Estudos comparativos de antidepressivos para a doença de Huntington não estão disponíveis, portanto, a escolha dos agentes é baseada no julgamento clínico em relação aos prováveis benefícios e danos de uma superdosagem e aos sintomas comportamentais associados. Inibidores da recaptação de serotonina e noradrenalina (por exemplo, fluoxetina, sertralina, escitalopram) são usados com maior frequência. Se um medicamento falhar, outros deverão ser testados. Em casos urgentes ou graves, devem ser considerados medicamentos com início de ação mais rápido, como a mirtazapina.[62] Em pacientes com depressão refratária, a eletroconvulsoterapia (ECT) pode oferecer benefícios significativos e não agrava outros aspectos da doença de Huntington.[65][66][67][68]
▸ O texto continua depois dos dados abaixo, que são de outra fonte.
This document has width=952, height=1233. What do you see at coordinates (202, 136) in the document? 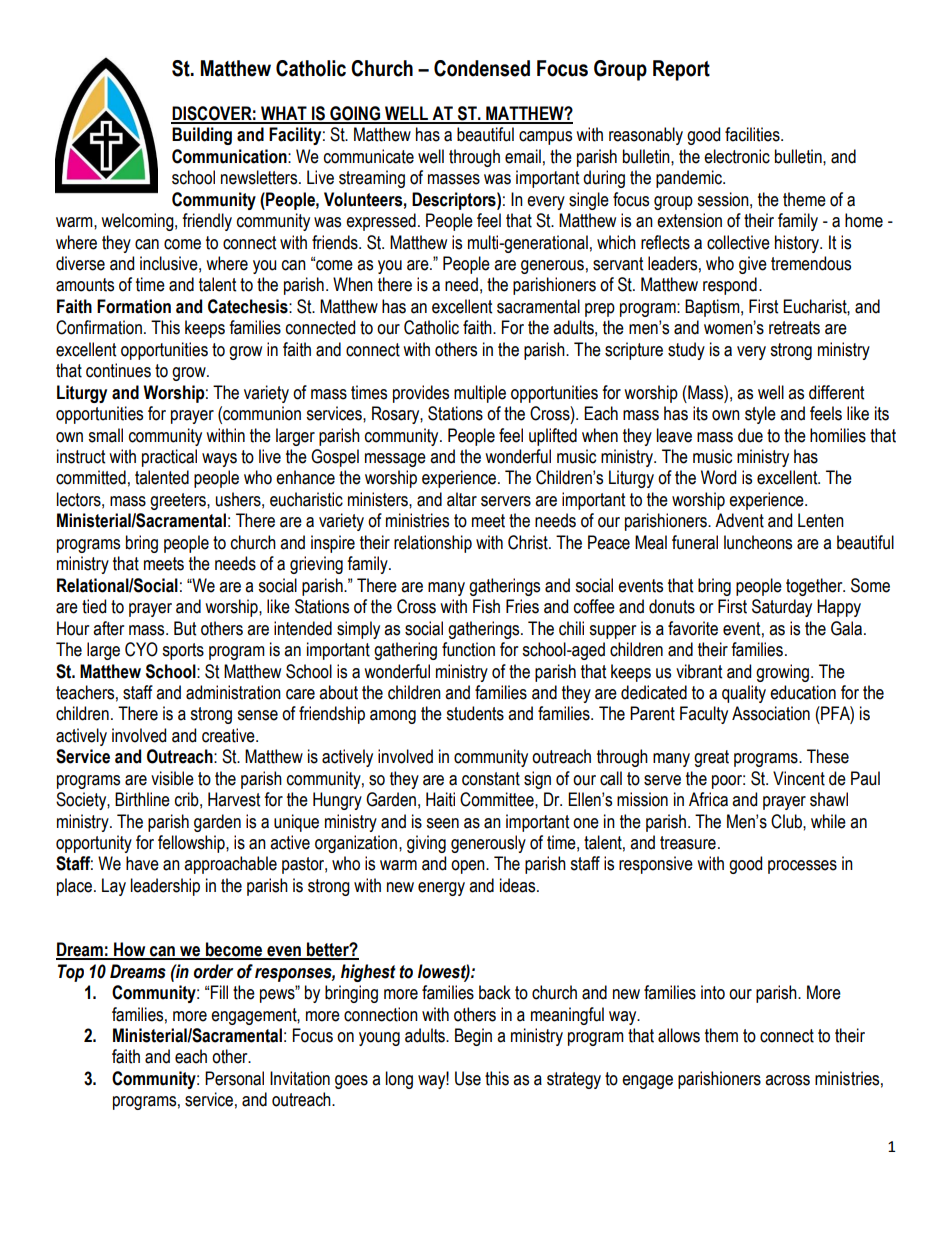
I see `Building` at bounding box center [202, 136].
O aconselhamento de pacientes com a doença de Huntington envolve o reconhecimento da impulsividade e orientações de segurança com relação ao ato de dirigir, ao uso de armas de fogo e ao descarte de medicamentos prescritos acumulados. Quase todos os pacientes se beneficiam do aconselhamento sobre aspectos comportamentais e genéticos da doença e sobre as demandas do cuidador. É útil discutir as variações da doença. Caso tenha ocorrido uma experiência particularmente problemática na família, tais informações podem ser reconfortantes.
Ansiedade
A ansiedade é um sintoma comum e pode responder a uma variedade de tratamentos, incluindo inibidores seletivos de recaptação de serotonina (ISRSs), buspirona e benzodiazepínicos.[69][70]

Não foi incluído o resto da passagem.